*** PROVIDED PASSAGE
On Fri, Aug 16, 2024 at 12:12 PM Kui-Feng Lee <thinker.li@gmail.com> wrote:
>
> Make __uptr available to BPF programs to enable them to define uptrs.
>
> Signed-off-by: Kui-Feng Lee <thinker.li@gmail.com>
> ---
>  tools/lib/bpf/bpf_helpers.h | 1 +
>  1 file changed, 1 insertion(+)
>

Acked-by: Andrii Nakryiko <andrii@kernel.org>

> diff --git a/tools/lib/bpf/bpf_helpers.h b/tools/lib/bpf/bpf_helpers.h
> index 305c62817dd3..7ff9d947b976 100644
> --- a/tools/lib/bpf/bpf_helpers.h
> +++ b/tools/lib/bpf/bpf_helpers.h
> @@ -185,6 +185,7 @@ enum libbpf_tristate {
>  #define __kptr_untrusted __attribute__((btf_type_tag("kptr_untrusted")))
>  #define __kptr __attribute__((btf_type_tag("kptr")))
>  #define __percpu_kptr __attribute__((btf_type_tag("percpu_kptr")))
> +#define __uptr __attribute__((btf_type_tag("uptr")))
>
>  #if defined (__clang__)
******
TASK LIST:
a – List every macro name that the diff in the patch email above defines with #define.
b – For each statement, say whether it agrees with the patch email above, and quote the words that decide it: (i) The patch changes only one file. (ii) The __uptr macro uses the btf_type_tag "kptr". (iii) Andrii Nakryiko acked the patch.
c – Carry the patch email above on from its last line.
*** ENTRIES PROVIDED
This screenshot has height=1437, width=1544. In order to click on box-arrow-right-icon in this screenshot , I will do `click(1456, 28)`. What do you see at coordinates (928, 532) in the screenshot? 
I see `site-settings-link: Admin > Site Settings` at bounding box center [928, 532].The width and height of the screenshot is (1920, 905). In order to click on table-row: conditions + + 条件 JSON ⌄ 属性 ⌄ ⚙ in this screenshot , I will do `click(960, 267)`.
******
*** ENTRIES PROVIDED
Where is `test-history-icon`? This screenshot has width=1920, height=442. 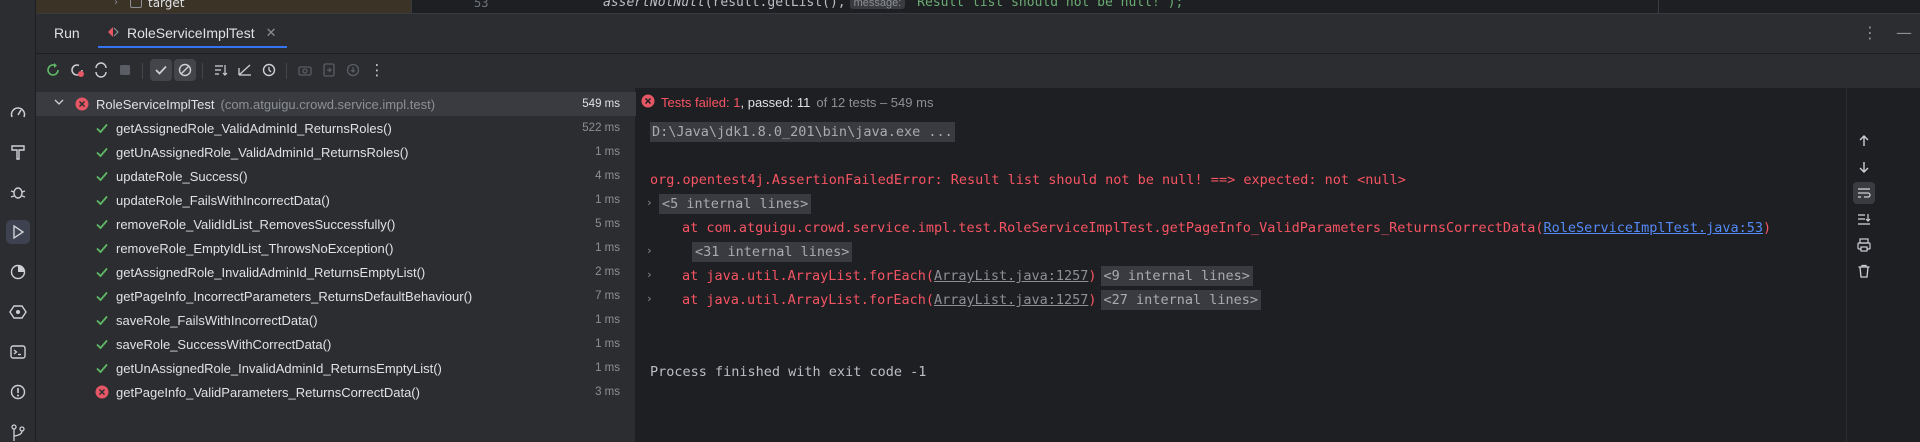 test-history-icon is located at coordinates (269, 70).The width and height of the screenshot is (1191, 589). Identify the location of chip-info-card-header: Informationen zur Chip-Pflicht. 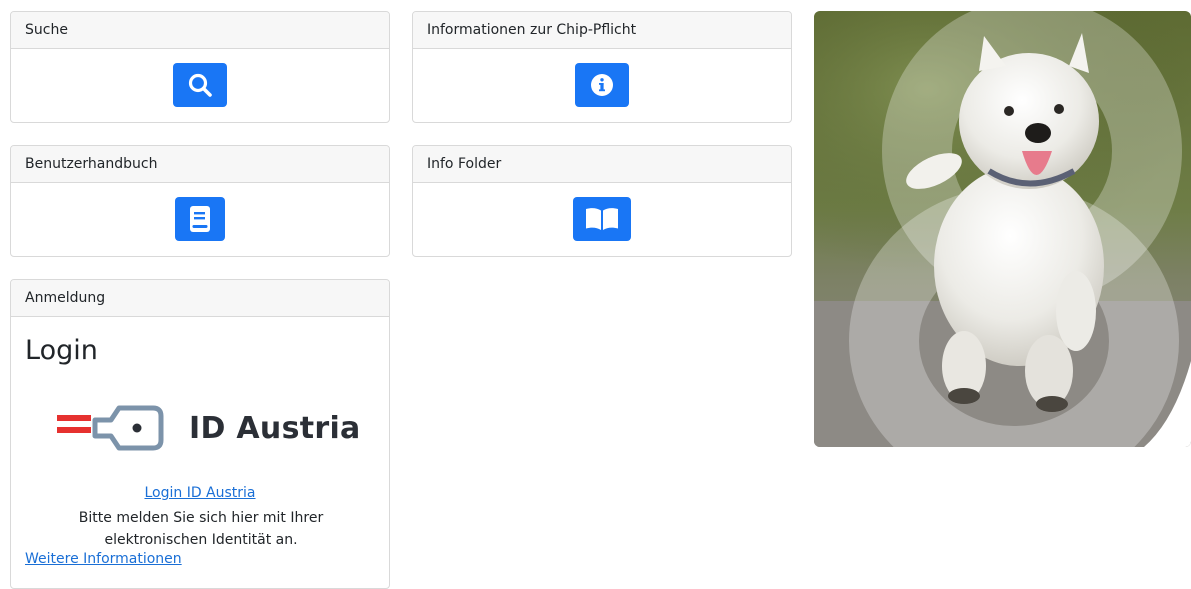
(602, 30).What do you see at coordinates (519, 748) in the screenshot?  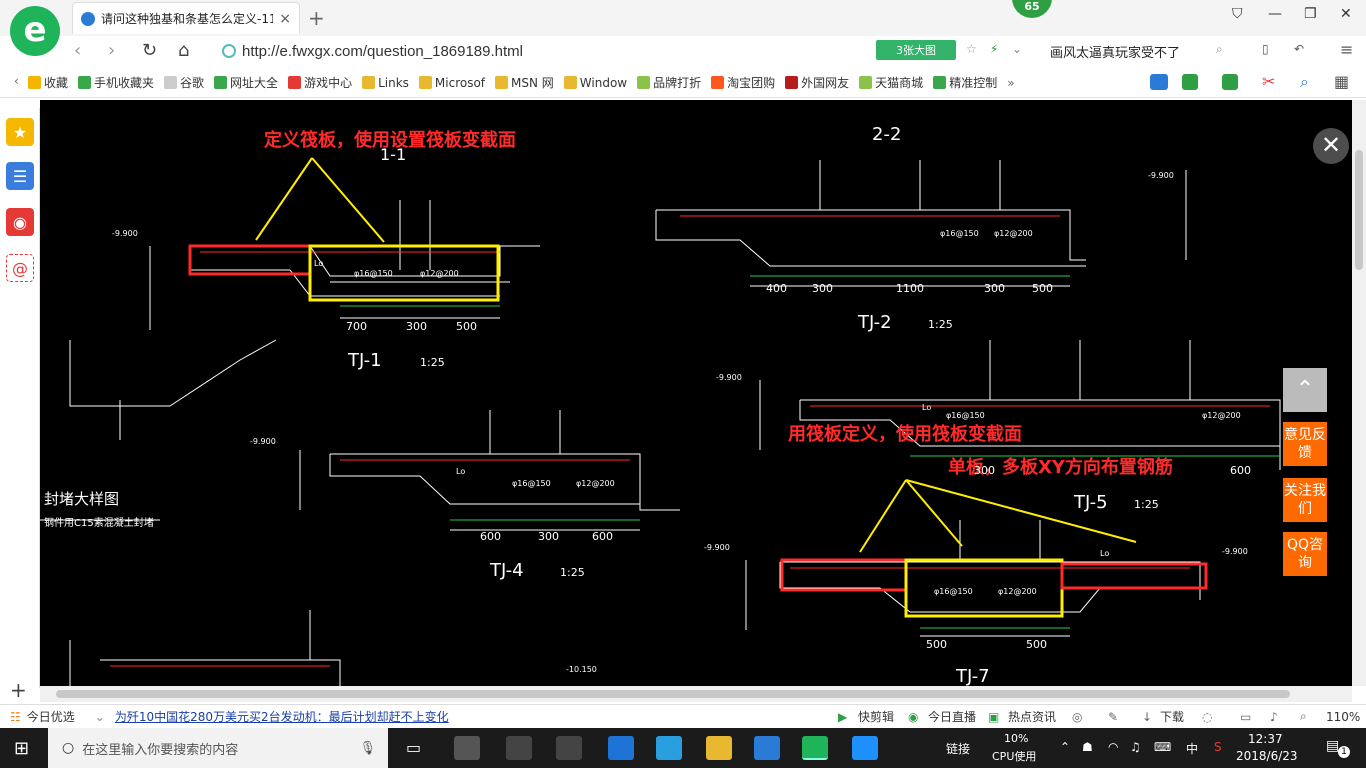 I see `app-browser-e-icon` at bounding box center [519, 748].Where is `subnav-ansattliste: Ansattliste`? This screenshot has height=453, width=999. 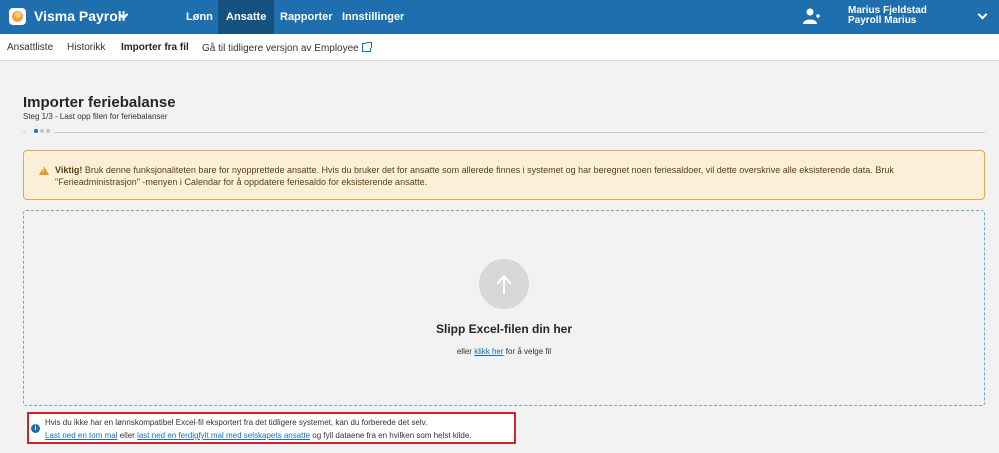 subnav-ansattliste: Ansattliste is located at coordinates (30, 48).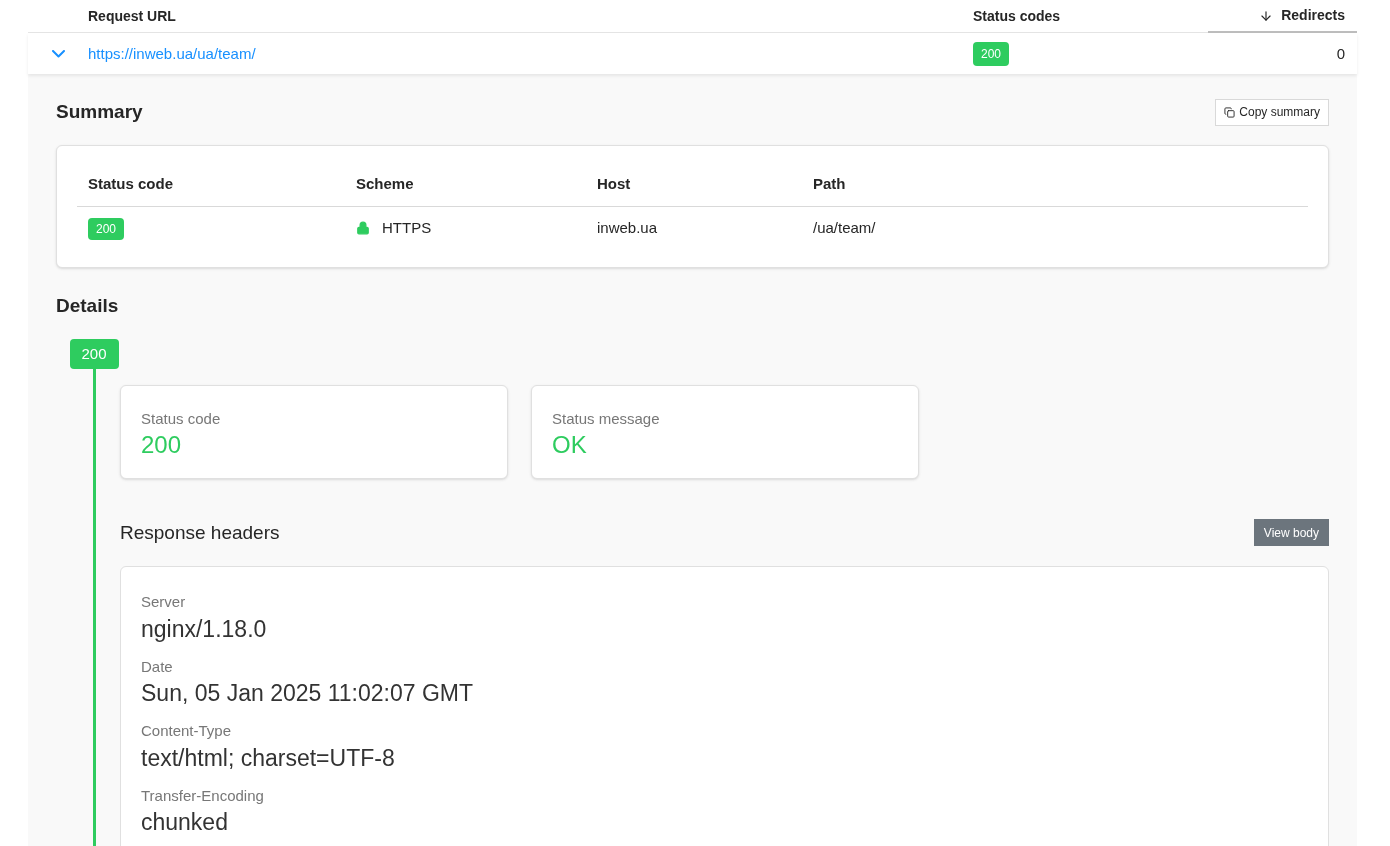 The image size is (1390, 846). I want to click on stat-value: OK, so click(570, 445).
******
TASK-BY-TASK OUTPUTS:
a – __kptr_untrusted, __kptr, __percpu_kptr, __uptr

b –
(i) Yes: "1 file changed, 1 insertion(+)"
(ii) No: "#define __uptr __attribute__((btf_type_tag("uptr")))"
(iii) Yes: "Acked-by: Andrii Nakryiko <andrii@kernel.org>"

c –
>  #define bpf_ksym_exists(sym) ({                                                \
> --
> 2.34.1
>

^ permalink raw reply	[flat|nested] 15+ messages in thread

* Re: [RFC bpf-next v4 5/6] libbpf: define __uptr.
  2024-08-27 23:13   ` Andrii Nakryiko
@ 2024-08-28 17:53     ` Kui-Feng Lee
  0 siblings, 0 replies; 15+ messages in thread
From: Kui-Feng Lee @ 2024-08-28 17:53 UTC (permalink / raw)
  To: Andrii Nakryiko, Kui-Feng Lee; +Cc: bpf, ast, martin.lau, andrii, kuifeng


Thanks for the review.

On 8/27/24 16:13, Andrii Nakryiko wrote:
> On Fri, Aug 16, 2024 at 12:12 PM Kui-Feng Lee <thinker.li@gmail.com> wrote:
>>
>> Make __uptr available to BPF programs to enable them to define uptrs.
>>
>> Signed-off-by: Kui-Feng Lee <thinker.li@gmail.com>
>> ---
>>   tools/lib/bpf/bpf_helpers.h | 1 +
>>   1 file changed, 1 insertion(+)
>>
> 
> Acked-by: Andrii Nakryiko <andrii@kernel.org>
> 
>> diff --git a/tools/lib/bpf/bpf_helpers.h b/tools/lib/bpf/bpf_helpers.h
>> index 305c62817dd3..7ff9d947b976 100644
>> --- a/tools/lib/bpf/bpf_helpers.h
>> +++ b/tools/lib/bpf/bpf_helpers.h
>> @@ -185,6 +185,7 @@ enum libbpf_tristate {
>>   #define __kptr_untrusted __attribute__((btf_type_tag("kptr_untrusted")))
>>   #define __kptr __attribute__((btf_type_tag("kptr")))
>>   #define __percpu_kptr __attribute__((btf_type_tag("percpu_kptr")))
>> +#define __uptr __attribute__((btf_type_tag("uptr")))
>>
>>   #if defined (__clang__)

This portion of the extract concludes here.